● **DATASET EXTRACT**:
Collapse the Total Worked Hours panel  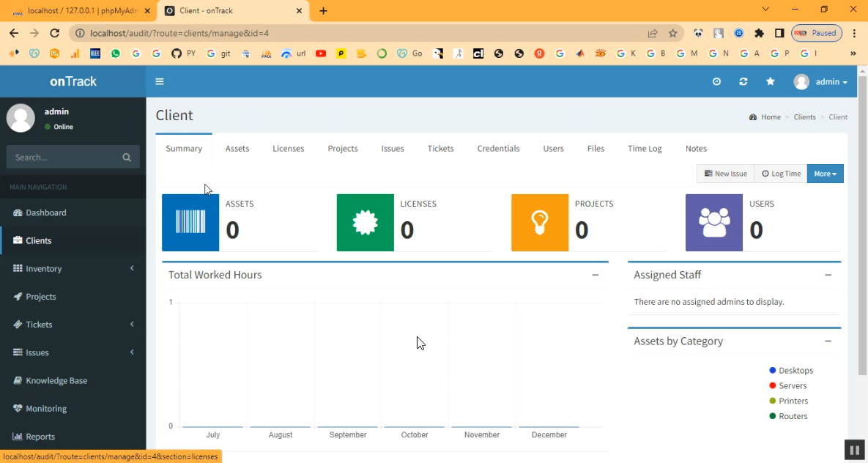596,275
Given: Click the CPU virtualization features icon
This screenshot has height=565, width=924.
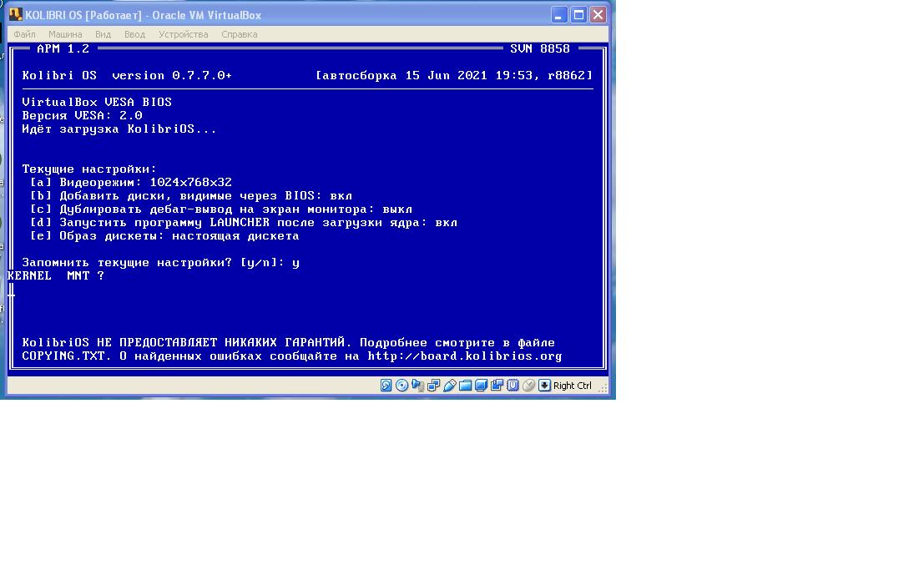Looking at the screenshot, I should click(x=513, y=386).
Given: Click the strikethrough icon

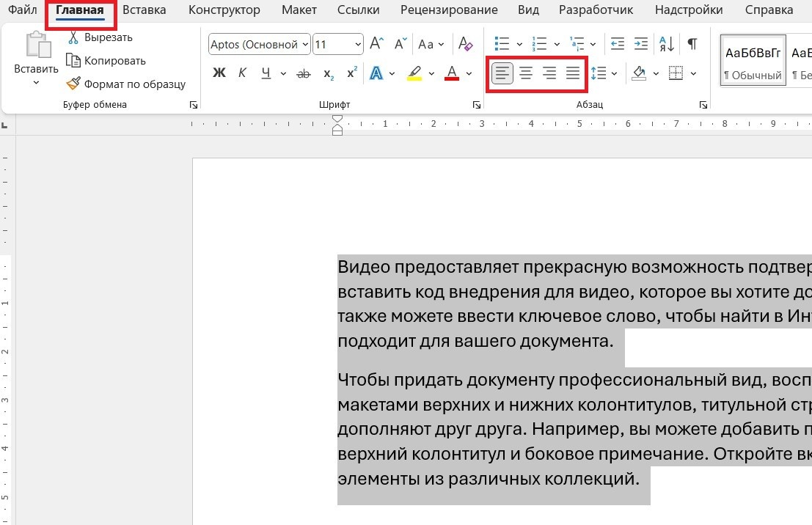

● **EXERCISE AIM**: Every line above that includes the string "Given" needs to be copied.

● **RESPONSE FOR THIS EXERCISE**:
Given: Click the CPU virtualization features icon
Given: Click the strikethrough icon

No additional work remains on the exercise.